Tips and tricks for your daily life

What do I do when I want to go for a swim? What do I eat? Can I bring my scissors on the plane when I travel? Get information, good advice and helpful tips and tricks for everyday life with Coloplast Care. More tips and tricks for daily life with a stoma

What to do before you fly

This is an example of an email about travelling:

Make sure to bring more supplies than you think you need―at least 50% more, maybe even double the amount of pouches, etc., you would use for the same time period at home, just in case you have stoma problems or if you are stuck somewhere without access to supplies. Divide your supplies into different bags, in case your luggage is lost or the flight is delayed. Bring as much as you can in your hand luggage, but cut all your baseplates to the right size before you fly (at least those you will be carrying in your hand luggage), since you will not always be allowed to take scissors in your hand luggage.

 

At the airport: Know your rights!

 Will you have trouble at the security check? The security scanner might detect your pouch, even if it's empty. But you do not have to show your pouch, and security should not ask you to remove clothing to expose it or let them touch it. You may be asked (or you can volunteer) to rub your hand against the pouch on the outside of your clothes (to rule out explosives), but that should be the extent of the examination. Download and print a “flash card” from UOA to communicate your condition discreetly to the Transportation Security officer. Try and arrive early at the gate, so you can change your pouch just before boarding.

 

In the air

Some people are concerned that the pouch could expand during the flight due to the change in cabin pressure. There is a slight risk that the pressure will cause the pouch to balloon. If this should happen all you need to do is go to the bathroom and empty your pouch.

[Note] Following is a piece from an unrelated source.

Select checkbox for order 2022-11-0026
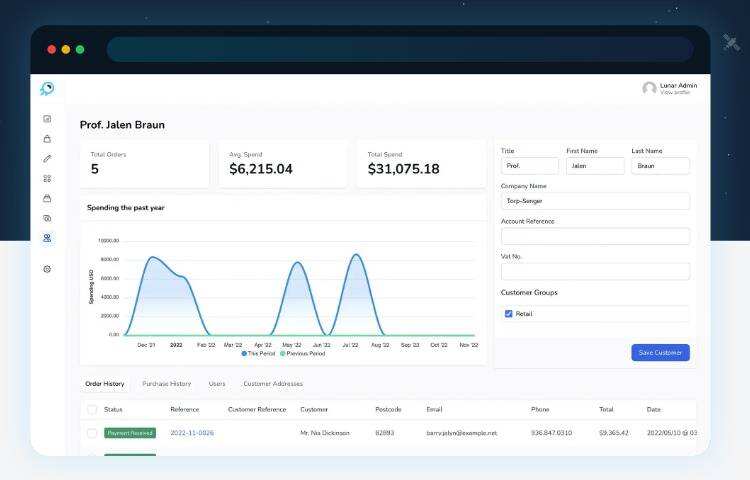Viewport: 750px width, 480px height. pyautogui.click(x=92, y=433)
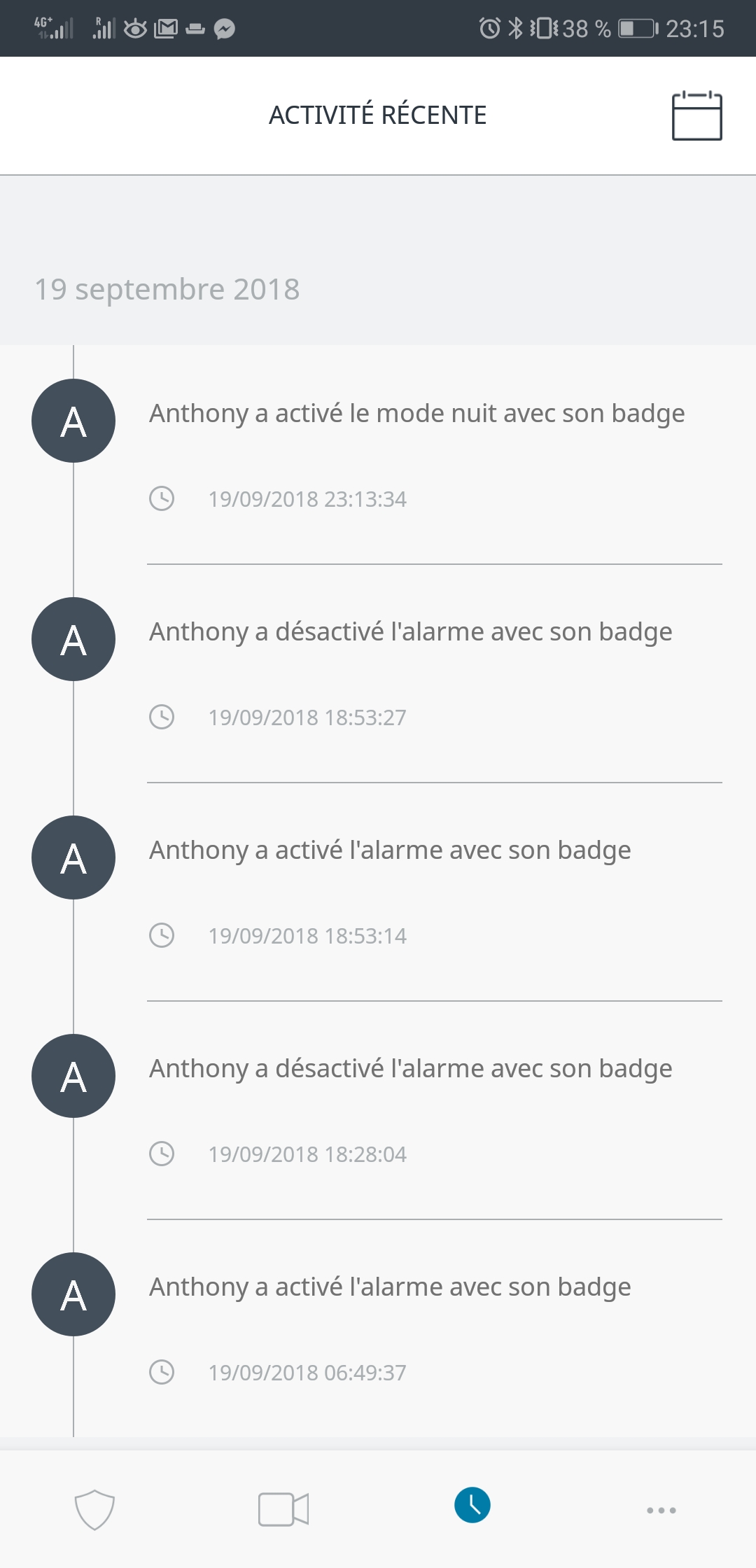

And remember that just as often, ballooning is caused by something you ate or drank―so when you're flying, be extra careful with carbonated drinks. Booking a seat in the back row near the bathrooms might help take away some of your concerns and make you feel more confident as well. If you are a little self-conscious about noise from the pouch, I think you will be pleasantly surprised by how noisy an airplane cabin is. Maybe you didn't notice it before, but it is very unlikely that your pouch can make noises loud enough to be heard in the cabin. There's no need to tell the cabin personnel about your ostomy in advance, and most likely they'll never notice.

I hope you will find that flying with your ostomy was much easier than you expected.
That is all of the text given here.